Real-time RT-PCR showed that pirfenidone reduced the levels of TGFβ2, SMAD3, and SMAD4 when compared with control cells. **P<0.01 versus the corresponding value for control cells. Data are the mean ± SD of triplicates from an experiment that was repeated with similar results.
Figure 8.
Inhibitory effect of pirfenidone on expression of TGFβ2 and SMADs protein in SRA01/04 cells.
Western blot showed that pirfenidone reduced the protein levels of TGFβ2, SMAD3 and SMAD4 when compared with control cells. *P<0.05 and **P<0.01 versus the corresponding value for control cells. Data are mean ± SD of results from three independent cultures.
Figure 9.
Expression of TGFβ2 and SMADs protein in SRA01/04 cells after treated with pirfenidone by immunocytochemical detection under confocal microscopy.

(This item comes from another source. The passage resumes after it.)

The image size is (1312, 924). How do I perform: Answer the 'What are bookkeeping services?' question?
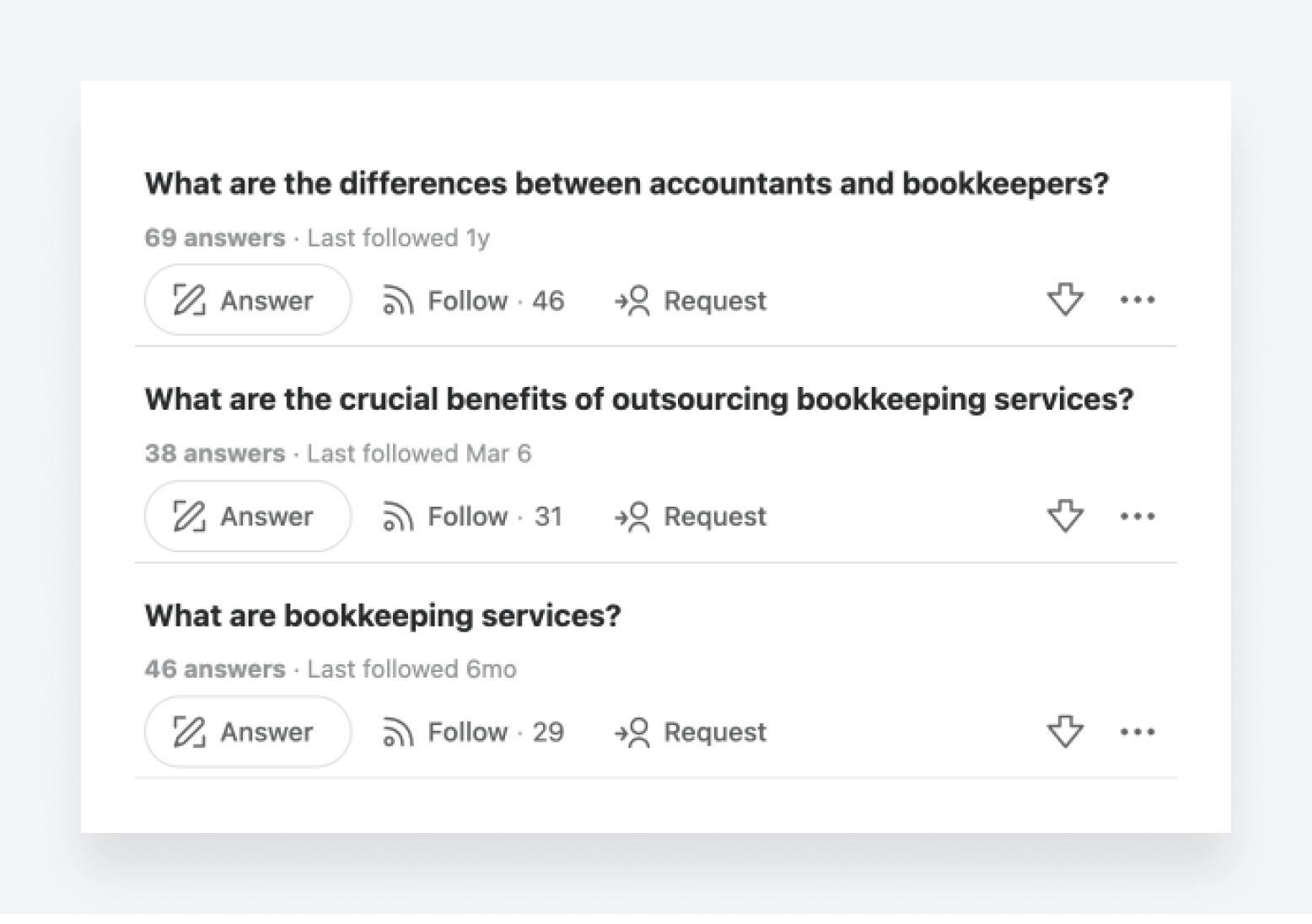pyautogui.click(x=247, y=732)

TGFβ2 (A), SMAD3 (B), and SMAD4 (C) in the cytoplasm (red) and nuclei (blue) of HLECs were stained by immunocytochemistry after treatment with 0.25 (A2, B2, C2) and 0.5 mg/mL (A3, B3, C3) pirfenidone, respectively. (A0, B0, C0) Corresponding negative controls. Magnification, ×400.
Figure 10.
Inhibitory Effect of PFD on TGF-β2-induced Expression of SMADs protein.

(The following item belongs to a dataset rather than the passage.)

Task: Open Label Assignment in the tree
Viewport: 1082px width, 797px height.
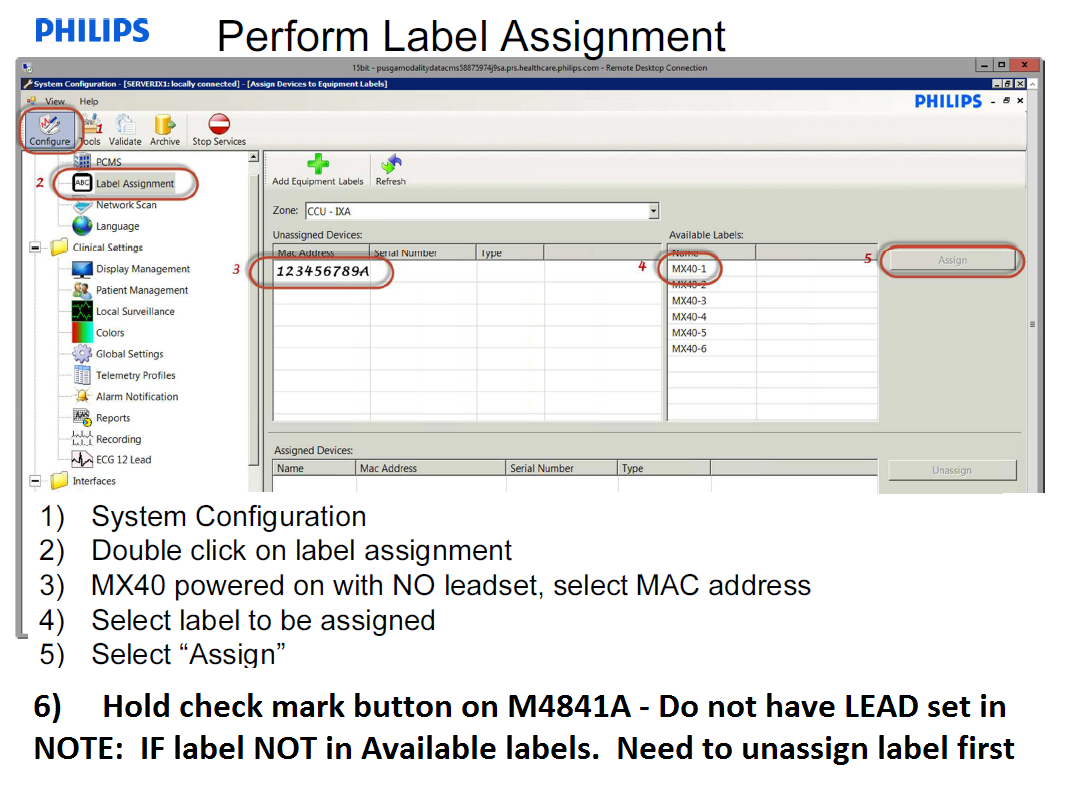Action: tap(134, 184)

Western blot showed that pirfenidone (0.5 mg/ml) reduced the TGF-β2-induced Expression of SMAD2 and SMAD3 when compared with control cells. The inhibitory effects could be detected but were not statistically significant in the 0.25 mg/ml PFD groups. *P<0.05 versus the corresponding value for control cells. Data are mean ± SD of results from three independent cultures.
Figure 11.
Inhibitory effect of pirfenidone on TGF-β2-induced nuclear translocation of SMADs in SRA01/04 cells under confocal microscopy.
After stimulated by 12.5 ng/ml TGF-β2 for 24 hours, the staining of nuclei SMAD4 (green) enhanced when that of SMAD4 in the cytoplasm were weakened, and SMAD2/3 proteins (red) were assembled on the nuclear membrane and some of them entered the nuclei. Expression of nuclei SMAD2/3 and SMAD4 were depressed after treatment with 0.5 mg/ml pirfenidone. The nuclei stained by DAPI (blue). Magnification, ×1000.